Lab Notes: Audio Transcription Tools

By Nakiyyah Adams

How do you review hundreds of jail calls? What about 3 months of 24-hour video surveillance on a house? Twenty bodycameras covering  1-2 hours each of a multi-jurisdictional car chase and stop?

Audio transcription tools are one potential answer. These tools can analyze audio and video files and create text searchable transcripts. You can imagine the huge time-saving benefit here—instead of trying to watch or listen to hours and hours of recordings, only some of which might be relevant, a text searchable transcript could be searched using keywords, or even just read quickly in less time than experiencing the recording in real-time.
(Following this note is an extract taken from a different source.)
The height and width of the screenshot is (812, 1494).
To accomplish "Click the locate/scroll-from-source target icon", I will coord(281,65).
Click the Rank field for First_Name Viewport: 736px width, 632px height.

There are significant considerations besides efficiency. One is cost. Another is security—who owns the data once it is uploaded to the transcription service? How easily can it be accessed by nefarious actors? Where is the data going to be stored? Who is going to be doing the transcription? Yet another is quality and thus value—the transcript will only be as good as the audio submitted.

NLST does not have a national contract with any transcription company, and we do not take a position as to whether any of these companies is better than another. However, because we are frequently asked for information about audio transcription vendors, we have put together a non-exclusive list of different tools we have looked at and considerations for each. They are presented below in alphabetical order.  If you have a tool you have used and liked, please reach out to us and let us know!
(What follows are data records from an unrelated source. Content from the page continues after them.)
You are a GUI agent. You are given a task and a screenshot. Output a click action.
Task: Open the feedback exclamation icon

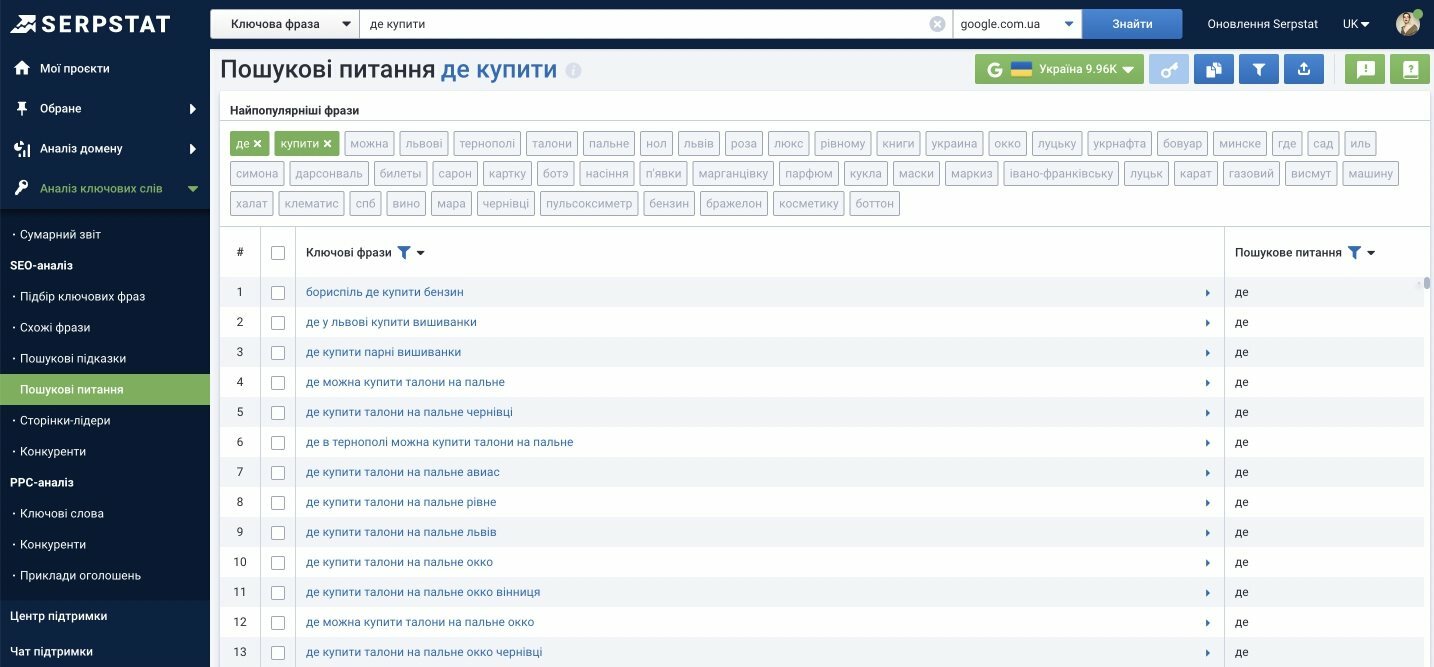click(x=1365, y=69)
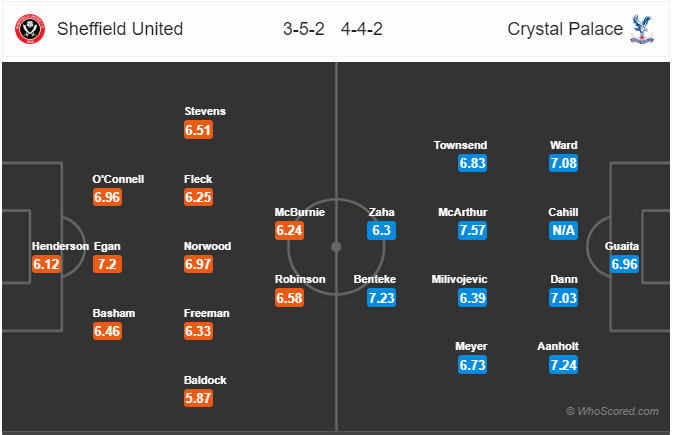Select Henderson's 6.12 rating badge
Viewport: 673px width, 435px height.
tap(46, 264)
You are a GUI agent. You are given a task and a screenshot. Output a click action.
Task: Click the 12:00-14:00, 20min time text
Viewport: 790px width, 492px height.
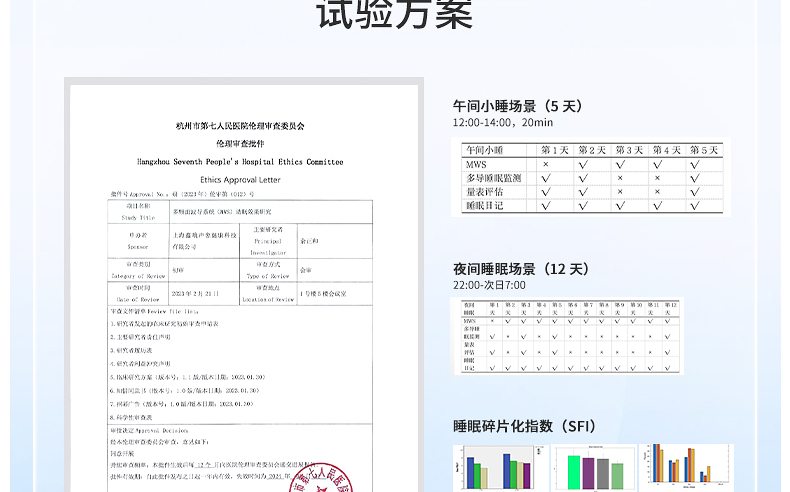502,123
JusticeText: https://justicetext.com/

JusticeText generates automatic transcripts from body-worn camera footage, interrogation videos, and jail calls using AI. The transcripts are timestamped, synched with the files, and searchable. Files can be clipped and presented, and the program allows for timestamped notetaking. They are partnered with numerous public defender agencies, including federal ones.

It is a cloud-based company, and videos that are uploaded are transcribed almost instantly. There is a built-in AI tool that can be asked defense-orientated questions that will point the user to relevant portions of video. Videos can be translated to 7 different languages including Spanish- English. A demo version is available to try before purchasing.
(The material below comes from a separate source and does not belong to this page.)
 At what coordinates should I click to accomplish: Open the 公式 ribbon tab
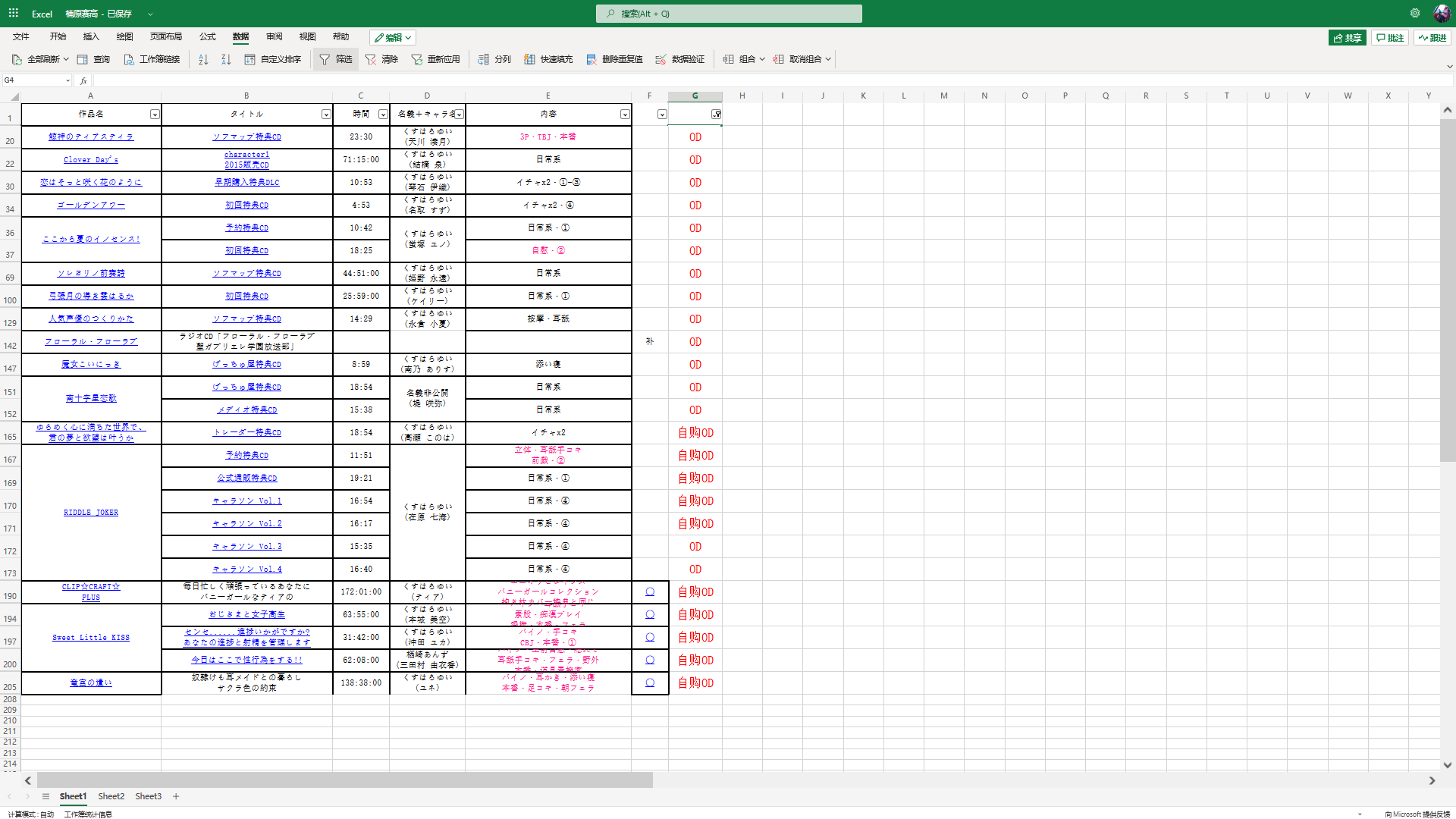tap(207, 36)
Reduct.Video: https://reduct.video/legal

Reduct offers both AI and human transcription (for an additional cost). The transcript can be searched in the program and text can be selected to download the corresponding video clips. Captions can be included. There is a synched multicam view option that allows the viewing of footage from different angles simultaneously:

Reduct also offers a live capture option for live proceedings that will produce an audio file and transcript immediately after the proceeding concludes. They offer a 14-day free trial with 2 hours of AI transcription included.

Rev: https://www.rev.com/

Rev offers both AI and human transcription services ranging from “instant rough draft” for AI-run transcription that can produce a rough transcript in 30-minutes or less to “ready to certify”  transcripts that can be signed, certified, and filed. Closed captioning and subtitling give the option of different languages. The program outsources to freelancers for the human-transcription, and rush orders, verbatim transcription, and timestamping can be done but add to the overall cost.

Sonix AI: https://sonix.ai

Sonix is an automated transcription in-browser editor tool that allows the user to search, play, edit, organize, and share transcripts. It offers automated translation, subtitle options, and a media player for sharing and publishing. Users can grant access to members to upload, comment, edit, or restrict access to certain files and folders. A free trial includes 30 minutes of transcription. Translation is a separate cost.

Subtitle Edit: https://www.nikse.dk/subtitleedit

Subtitle Edit is a free open-source editor tool that allows you to create and modify subtitles that are synchronized with video files. The main window looks like this:

Some features of the program include auto timing, batch processing, find and replace, merge/split of subtitles, network collaboration, OCR, and more. The translation tool is based on Google Translate. There is no speaker diarization and the transcript format cannot be changed easily.

Veritone: https://www.veritone.com

Veritone has three different platforms (Investigative, Illuminate, and Redact) that can help transcribe audio and video. “Investigate”  offers facial recognition, object tracking, transcription, and translation. “Illuminate” and “Redact” allow  searching within audio and video files. The transcription is done at the initial ingestion of the audio and video files into the platform. The enhanced searchability feature allows users to input a term and the tool will search the audio or video files for where the term is either mentioned or where it appears in the video file. It can search across all content and import a preset dictionary for things like slang,

Whisper by Open Ai: https://openai.com/index/whisper/

Whisper is a free open-source automatic speech recognition tool, It is trained on a dataset of roughly 700,000 hours of multilingual and multitask data collected from the web and offers transcription and translation into multiple languages. Whisper provides the code, but many features require a user to know how to program, and any computer used will need a good amount of processing capability—on average a minute of audio or video will take 3-5 minutes to transcribe.